--- Start DATASET ---

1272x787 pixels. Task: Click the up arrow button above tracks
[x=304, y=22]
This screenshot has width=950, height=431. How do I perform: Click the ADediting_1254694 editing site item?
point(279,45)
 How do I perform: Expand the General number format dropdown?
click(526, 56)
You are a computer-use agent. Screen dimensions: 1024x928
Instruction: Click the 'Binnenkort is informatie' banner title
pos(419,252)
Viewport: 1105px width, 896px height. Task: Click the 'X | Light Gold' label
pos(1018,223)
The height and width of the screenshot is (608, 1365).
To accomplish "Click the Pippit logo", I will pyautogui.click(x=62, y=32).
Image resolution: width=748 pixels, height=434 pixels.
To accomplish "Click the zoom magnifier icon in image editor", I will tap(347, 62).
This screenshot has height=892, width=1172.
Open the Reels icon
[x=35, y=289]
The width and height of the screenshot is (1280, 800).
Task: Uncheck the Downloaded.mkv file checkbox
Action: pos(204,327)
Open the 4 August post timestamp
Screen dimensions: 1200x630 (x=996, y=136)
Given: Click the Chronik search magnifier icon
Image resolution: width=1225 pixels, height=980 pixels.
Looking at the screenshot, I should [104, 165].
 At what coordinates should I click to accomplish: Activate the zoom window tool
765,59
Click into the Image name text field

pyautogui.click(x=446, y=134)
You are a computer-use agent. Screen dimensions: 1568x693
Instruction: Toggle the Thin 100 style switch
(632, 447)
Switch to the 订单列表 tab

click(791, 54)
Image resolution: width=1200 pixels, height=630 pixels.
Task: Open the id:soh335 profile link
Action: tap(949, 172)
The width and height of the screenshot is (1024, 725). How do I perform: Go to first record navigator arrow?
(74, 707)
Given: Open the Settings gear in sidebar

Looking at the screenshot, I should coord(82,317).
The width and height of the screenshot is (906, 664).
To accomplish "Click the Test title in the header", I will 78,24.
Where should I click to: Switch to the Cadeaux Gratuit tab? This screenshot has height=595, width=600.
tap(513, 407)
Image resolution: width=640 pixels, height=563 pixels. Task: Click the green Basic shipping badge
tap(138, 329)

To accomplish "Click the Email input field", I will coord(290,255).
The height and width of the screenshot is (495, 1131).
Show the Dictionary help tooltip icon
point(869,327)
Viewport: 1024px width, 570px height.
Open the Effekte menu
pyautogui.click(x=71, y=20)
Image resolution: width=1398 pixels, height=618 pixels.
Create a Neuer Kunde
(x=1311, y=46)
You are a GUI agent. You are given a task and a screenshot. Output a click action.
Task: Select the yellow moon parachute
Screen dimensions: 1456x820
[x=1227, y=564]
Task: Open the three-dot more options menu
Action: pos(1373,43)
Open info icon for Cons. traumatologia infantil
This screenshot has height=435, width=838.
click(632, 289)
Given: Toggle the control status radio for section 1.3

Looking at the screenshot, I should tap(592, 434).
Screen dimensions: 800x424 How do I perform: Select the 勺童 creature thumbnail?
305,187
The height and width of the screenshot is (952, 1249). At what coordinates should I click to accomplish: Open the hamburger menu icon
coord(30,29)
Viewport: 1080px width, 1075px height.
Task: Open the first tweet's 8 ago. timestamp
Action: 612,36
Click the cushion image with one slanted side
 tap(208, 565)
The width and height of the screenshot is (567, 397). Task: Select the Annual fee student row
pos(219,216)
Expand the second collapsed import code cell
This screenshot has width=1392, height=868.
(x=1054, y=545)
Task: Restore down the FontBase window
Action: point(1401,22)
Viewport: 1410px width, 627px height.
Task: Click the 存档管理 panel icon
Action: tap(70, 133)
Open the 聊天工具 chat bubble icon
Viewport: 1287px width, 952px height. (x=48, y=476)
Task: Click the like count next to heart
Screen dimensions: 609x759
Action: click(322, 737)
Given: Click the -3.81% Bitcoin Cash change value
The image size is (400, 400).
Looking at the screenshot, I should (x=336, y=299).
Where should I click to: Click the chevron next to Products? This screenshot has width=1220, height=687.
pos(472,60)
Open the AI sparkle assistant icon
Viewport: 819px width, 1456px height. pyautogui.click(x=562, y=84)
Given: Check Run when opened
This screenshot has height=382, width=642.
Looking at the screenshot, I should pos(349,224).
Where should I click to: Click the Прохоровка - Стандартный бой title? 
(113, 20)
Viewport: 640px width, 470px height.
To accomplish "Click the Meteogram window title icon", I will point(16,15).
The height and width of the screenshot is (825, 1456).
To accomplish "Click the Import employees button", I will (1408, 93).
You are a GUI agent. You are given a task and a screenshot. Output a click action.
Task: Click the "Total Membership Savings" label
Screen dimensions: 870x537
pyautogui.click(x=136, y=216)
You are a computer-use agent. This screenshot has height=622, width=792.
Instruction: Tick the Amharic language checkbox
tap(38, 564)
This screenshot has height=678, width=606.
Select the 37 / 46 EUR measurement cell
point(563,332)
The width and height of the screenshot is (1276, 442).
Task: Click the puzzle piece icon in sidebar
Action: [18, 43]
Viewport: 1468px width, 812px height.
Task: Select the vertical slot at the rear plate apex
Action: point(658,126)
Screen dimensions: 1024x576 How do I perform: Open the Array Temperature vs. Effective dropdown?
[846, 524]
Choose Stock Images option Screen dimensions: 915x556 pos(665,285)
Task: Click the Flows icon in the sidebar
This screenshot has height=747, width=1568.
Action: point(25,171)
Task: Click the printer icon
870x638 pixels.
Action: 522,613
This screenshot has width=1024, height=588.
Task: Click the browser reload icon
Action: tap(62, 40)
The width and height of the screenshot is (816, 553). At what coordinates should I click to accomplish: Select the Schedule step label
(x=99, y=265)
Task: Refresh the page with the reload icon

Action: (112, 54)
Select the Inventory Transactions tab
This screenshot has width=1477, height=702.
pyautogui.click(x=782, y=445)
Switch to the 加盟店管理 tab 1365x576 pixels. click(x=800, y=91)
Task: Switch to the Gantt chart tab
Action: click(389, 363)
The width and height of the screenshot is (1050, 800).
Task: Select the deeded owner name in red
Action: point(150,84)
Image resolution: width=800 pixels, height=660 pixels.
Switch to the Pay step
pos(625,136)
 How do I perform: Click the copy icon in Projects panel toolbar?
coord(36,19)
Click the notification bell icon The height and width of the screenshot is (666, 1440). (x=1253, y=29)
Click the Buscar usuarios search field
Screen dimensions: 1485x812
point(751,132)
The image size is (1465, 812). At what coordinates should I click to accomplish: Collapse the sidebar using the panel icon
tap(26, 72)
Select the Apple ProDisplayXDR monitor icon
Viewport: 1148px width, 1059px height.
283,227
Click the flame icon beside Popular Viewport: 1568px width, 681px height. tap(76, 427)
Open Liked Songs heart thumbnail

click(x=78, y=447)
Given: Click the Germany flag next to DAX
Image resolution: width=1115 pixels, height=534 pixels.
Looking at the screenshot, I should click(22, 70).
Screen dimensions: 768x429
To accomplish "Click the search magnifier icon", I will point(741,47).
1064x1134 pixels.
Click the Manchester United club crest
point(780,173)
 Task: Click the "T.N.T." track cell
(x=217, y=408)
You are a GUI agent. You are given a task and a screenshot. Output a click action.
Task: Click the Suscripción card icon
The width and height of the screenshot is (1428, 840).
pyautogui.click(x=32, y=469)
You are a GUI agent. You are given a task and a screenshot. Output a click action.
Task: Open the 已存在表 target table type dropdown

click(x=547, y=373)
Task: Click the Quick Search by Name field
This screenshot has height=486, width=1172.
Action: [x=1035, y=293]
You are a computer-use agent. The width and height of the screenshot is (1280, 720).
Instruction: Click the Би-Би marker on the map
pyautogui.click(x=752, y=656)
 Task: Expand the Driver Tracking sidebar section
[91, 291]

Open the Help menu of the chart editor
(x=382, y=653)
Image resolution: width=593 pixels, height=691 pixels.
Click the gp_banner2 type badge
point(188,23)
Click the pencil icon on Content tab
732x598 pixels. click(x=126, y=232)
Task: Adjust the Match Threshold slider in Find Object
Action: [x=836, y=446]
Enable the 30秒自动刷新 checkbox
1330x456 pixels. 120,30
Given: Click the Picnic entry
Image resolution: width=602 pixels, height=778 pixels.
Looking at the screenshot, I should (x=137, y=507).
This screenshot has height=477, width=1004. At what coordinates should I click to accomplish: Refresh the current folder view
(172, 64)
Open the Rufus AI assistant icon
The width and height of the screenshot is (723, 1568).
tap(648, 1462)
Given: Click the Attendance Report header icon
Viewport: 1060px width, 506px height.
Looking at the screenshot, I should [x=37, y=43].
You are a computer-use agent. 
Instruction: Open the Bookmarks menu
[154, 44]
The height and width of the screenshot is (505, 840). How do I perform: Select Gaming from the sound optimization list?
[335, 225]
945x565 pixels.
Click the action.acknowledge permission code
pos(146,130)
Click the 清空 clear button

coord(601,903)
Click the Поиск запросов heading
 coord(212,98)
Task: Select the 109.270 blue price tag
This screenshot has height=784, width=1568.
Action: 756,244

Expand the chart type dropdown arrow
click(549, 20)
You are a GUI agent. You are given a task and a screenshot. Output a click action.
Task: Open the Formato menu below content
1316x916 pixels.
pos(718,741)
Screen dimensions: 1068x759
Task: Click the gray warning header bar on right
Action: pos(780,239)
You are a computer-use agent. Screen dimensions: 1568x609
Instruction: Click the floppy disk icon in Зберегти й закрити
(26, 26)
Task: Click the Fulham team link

--- End DATASET ---

Print the rows from the very first line through the line containing "pos(1018,223)", with both of those lines included and every line left unchanged.

1272x787 pixels. Task: Click the up arrow button above tracks
[x=304, y=22]
This screenshot has width=950, height=431. How do I perform: Click the ADediting_1254694 editing site item?
point(279,45)
 How do I perform: Expand the General number format dropdown?
click(526, 56)
You are a computer-use agent. Screen dimensions: 1024x928
Instruction: Click the 'Binnenkort is informatie' banner title
pos(419,252)
Viewport: 1105px width, 896px height. Task: Click the 'X | Light Gold' label
pos(1018,223)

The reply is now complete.